Ballard Power Systems Inc (NASDAQ:BLDP) has an established portfolio of proven fuel cell products based on its patented technology that have been shipping in commercial volumes for several years. Management is focusing on sectors where fuel cell deployment offers significant advantages to other portable propulsion sources, for example with regards to emission of pollutants and where development of an associated refuelling infrastructure is not a limitation.
Q116 results show strong growth
Ballard started FY16 with orders for delivery during the year totalling a record US$58m. This supported a 76% y-o-y rise in revenues to US$16.3m. Technology Solutions revenues increased by 38% to US$6.1m, boosted by new engineering services work on bus and tram projects in China. Revenues from the Heavy Duty Motive business almost doubled to US$3.3m, primarily attributable to demand from customers in China for deployment in buses. Materials Handling revenues grew by 59% to US$4.1m as a result of significantly higher stack shipments to Plug Power. Protonex (Portable Power), acquired in October 2015, contributed US$2.6m revenues. Revenues from Telecoms Backup Power, which is no longer core, halved to US$0.3m. The changing product mix drove a 9pp improvement in gross margin to 20%. After stripping out exceptional items totalling US$3.0m, which included US$2.2m restructuring costs, EBITDA losses narrowed by US$0.9m to US$4.2m.

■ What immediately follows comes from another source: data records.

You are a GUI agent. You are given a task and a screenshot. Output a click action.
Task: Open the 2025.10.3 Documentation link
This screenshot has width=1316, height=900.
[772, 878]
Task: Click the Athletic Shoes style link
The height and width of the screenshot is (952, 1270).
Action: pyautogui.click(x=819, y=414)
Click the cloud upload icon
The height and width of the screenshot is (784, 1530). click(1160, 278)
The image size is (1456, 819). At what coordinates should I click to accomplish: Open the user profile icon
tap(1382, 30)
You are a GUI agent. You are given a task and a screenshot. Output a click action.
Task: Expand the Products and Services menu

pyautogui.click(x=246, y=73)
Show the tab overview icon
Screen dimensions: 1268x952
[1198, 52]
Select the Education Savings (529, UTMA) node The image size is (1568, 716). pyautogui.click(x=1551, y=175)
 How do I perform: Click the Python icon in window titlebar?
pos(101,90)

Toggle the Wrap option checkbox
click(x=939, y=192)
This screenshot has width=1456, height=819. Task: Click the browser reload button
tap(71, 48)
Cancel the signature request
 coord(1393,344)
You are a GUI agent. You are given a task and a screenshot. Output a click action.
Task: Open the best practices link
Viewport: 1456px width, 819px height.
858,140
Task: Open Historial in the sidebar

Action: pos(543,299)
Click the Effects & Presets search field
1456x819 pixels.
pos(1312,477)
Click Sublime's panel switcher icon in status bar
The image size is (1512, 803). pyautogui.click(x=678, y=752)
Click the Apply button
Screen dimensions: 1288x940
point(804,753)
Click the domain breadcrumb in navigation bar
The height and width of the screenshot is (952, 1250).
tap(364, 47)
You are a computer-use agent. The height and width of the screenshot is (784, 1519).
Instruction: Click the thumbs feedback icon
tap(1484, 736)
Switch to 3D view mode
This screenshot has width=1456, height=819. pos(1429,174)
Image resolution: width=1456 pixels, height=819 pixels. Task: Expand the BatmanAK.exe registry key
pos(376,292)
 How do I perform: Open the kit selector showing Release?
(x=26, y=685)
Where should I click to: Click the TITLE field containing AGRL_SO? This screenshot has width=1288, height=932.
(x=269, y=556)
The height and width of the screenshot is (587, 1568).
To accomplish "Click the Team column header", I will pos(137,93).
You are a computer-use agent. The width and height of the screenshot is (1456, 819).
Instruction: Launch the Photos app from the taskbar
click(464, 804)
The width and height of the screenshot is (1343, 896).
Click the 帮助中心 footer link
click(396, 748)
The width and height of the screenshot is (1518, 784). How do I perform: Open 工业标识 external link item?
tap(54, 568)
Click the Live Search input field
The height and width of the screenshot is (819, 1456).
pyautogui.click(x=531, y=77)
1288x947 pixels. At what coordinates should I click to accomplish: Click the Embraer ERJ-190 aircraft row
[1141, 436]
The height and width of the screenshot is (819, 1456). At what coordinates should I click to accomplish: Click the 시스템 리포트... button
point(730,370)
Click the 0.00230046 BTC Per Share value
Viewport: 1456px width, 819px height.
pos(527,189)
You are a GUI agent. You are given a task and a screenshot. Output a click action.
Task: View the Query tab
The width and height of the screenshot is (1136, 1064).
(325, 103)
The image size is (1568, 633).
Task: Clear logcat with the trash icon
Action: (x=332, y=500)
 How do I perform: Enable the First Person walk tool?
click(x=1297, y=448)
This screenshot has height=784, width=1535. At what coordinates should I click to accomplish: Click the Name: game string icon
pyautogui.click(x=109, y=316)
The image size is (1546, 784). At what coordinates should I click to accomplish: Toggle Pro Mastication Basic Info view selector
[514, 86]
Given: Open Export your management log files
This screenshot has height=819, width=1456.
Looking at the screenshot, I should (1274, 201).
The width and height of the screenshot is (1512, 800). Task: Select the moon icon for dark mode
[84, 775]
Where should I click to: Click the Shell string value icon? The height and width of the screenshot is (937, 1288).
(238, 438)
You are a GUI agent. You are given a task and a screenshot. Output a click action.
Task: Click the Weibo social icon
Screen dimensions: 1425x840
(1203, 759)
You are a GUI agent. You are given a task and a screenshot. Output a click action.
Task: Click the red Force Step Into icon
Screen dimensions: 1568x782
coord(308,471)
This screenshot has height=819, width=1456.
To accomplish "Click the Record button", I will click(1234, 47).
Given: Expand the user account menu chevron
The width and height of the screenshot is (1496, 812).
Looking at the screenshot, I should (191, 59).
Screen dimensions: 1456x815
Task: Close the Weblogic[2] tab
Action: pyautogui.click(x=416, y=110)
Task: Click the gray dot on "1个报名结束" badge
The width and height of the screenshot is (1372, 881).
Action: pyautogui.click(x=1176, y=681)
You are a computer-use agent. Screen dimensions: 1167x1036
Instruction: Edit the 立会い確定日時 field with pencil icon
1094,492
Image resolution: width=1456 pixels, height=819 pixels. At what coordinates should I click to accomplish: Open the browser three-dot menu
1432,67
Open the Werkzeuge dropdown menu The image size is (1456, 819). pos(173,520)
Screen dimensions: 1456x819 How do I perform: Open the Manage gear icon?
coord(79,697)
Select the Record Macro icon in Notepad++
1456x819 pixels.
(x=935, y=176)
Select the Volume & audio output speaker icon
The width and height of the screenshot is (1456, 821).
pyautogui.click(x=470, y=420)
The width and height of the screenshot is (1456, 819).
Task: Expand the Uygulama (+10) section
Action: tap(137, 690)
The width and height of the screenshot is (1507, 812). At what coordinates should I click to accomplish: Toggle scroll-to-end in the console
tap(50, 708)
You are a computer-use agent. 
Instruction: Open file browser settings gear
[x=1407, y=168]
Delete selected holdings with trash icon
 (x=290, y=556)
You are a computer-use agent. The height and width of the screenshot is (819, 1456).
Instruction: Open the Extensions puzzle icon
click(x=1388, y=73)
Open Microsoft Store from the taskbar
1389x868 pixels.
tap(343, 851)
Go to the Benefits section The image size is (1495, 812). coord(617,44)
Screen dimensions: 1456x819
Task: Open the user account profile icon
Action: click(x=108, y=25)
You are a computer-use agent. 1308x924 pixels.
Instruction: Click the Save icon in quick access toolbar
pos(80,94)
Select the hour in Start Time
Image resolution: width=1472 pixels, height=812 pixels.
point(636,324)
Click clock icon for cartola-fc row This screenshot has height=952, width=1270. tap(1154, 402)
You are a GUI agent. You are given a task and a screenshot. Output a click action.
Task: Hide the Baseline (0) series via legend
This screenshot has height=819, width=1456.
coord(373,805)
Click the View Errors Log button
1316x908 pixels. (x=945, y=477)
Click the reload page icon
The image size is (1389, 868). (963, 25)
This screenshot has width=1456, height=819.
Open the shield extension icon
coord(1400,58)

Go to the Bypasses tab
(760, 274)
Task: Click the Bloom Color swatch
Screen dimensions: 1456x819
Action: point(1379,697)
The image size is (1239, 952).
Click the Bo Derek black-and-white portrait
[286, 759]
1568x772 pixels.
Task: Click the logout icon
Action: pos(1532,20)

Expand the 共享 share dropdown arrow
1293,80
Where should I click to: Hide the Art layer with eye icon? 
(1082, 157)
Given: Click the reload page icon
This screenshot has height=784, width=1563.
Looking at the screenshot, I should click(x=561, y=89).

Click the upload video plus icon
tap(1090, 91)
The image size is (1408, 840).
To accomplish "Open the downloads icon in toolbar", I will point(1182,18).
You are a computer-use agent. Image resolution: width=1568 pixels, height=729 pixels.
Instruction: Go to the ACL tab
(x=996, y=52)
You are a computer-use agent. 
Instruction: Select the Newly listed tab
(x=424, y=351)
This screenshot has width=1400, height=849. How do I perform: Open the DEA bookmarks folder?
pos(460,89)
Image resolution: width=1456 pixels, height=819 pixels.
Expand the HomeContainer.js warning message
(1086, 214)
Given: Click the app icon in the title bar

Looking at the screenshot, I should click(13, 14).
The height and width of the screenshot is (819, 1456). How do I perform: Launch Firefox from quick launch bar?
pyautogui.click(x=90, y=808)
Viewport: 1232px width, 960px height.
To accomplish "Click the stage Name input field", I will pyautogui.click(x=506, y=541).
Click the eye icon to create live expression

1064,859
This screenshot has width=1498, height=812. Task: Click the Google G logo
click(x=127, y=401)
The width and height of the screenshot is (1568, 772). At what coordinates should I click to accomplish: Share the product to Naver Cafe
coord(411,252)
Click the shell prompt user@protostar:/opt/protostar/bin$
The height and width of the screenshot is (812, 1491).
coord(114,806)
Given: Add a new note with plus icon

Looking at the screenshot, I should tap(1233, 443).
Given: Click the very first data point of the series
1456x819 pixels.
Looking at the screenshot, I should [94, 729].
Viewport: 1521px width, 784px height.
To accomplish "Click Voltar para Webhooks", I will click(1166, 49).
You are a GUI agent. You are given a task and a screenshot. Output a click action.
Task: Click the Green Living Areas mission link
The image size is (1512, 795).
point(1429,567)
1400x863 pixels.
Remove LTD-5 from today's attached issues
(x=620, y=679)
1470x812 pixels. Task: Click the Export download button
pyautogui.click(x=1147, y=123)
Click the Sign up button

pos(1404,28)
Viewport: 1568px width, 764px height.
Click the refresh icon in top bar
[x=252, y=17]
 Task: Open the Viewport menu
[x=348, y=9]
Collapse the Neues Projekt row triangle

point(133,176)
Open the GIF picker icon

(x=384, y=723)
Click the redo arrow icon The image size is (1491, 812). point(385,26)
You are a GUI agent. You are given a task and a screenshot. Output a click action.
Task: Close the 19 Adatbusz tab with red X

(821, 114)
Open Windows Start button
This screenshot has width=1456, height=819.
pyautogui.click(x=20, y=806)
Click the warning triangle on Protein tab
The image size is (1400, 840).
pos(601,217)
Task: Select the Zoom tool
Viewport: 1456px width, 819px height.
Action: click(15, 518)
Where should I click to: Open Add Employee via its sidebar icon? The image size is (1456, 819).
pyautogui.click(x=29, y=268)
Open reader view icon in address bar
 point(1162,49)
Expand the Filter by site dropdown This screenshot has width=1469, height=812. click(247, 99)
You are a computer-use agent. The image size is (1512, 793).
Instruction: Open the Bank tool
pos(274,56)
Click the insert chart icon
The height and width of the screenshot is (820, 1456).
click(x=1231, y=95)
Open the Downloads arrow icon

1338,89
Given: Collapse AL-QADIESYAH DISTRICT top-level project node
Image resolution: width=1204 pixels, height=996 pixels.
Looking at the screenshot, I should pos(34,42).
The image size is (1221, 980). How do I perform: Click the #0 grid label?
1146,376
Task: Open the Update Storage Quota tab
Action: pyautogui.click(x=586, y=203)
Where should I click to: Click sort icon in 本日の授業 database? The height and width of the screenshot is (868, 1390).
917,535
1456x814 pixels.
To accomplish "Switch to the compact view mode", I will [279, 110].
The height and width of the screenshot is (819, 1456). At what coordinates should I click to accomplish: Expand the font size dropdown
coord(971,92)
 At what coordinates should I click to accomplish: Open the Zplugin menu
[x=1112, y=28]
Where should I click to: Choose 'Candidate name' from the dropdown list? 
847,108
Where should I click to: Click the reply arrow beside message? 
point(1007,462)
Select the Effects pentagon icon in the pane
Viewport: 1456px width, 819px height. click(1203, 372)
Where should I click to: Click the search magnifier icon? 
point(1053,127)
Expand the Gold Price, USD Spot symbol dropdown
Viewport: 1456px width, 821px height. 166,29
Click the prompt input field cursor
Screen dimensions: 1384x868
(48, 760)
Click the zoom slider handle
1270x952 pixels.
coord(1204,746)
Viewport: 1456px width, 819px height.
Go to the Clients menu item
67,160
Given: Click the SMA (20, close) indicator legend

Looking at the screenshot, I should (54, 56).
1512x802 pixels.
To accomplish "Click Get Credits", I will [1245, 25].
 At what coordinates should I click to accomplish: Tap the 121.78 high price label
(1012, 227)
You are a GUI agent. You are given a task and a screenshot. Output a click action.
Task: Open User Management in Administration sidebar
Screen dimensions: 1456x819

Platform for sustained growth
Ballard has picked sectors capable of sustained revenue growth. The Chinese authorities are subsidising fuel cell introduction on a grand scale in an attempt to combat urban air pollution. Orders from China during FY15 for Heavy Duty Motive applications totalled US$48m, including support for 300 buses. A further order worth US$12m, for delivery during FY16 and FY17, was received during Q116. Ballard’s fuel cell stacks provide a cost-effective alternative to batteries for materials handling. Joint activity with OEMs to design purpose-built fuel cell forklift trucks broadens the potential customer base. The pilot project using Protonex’s low power fuel cell technology to power a military drone opens a new potential market.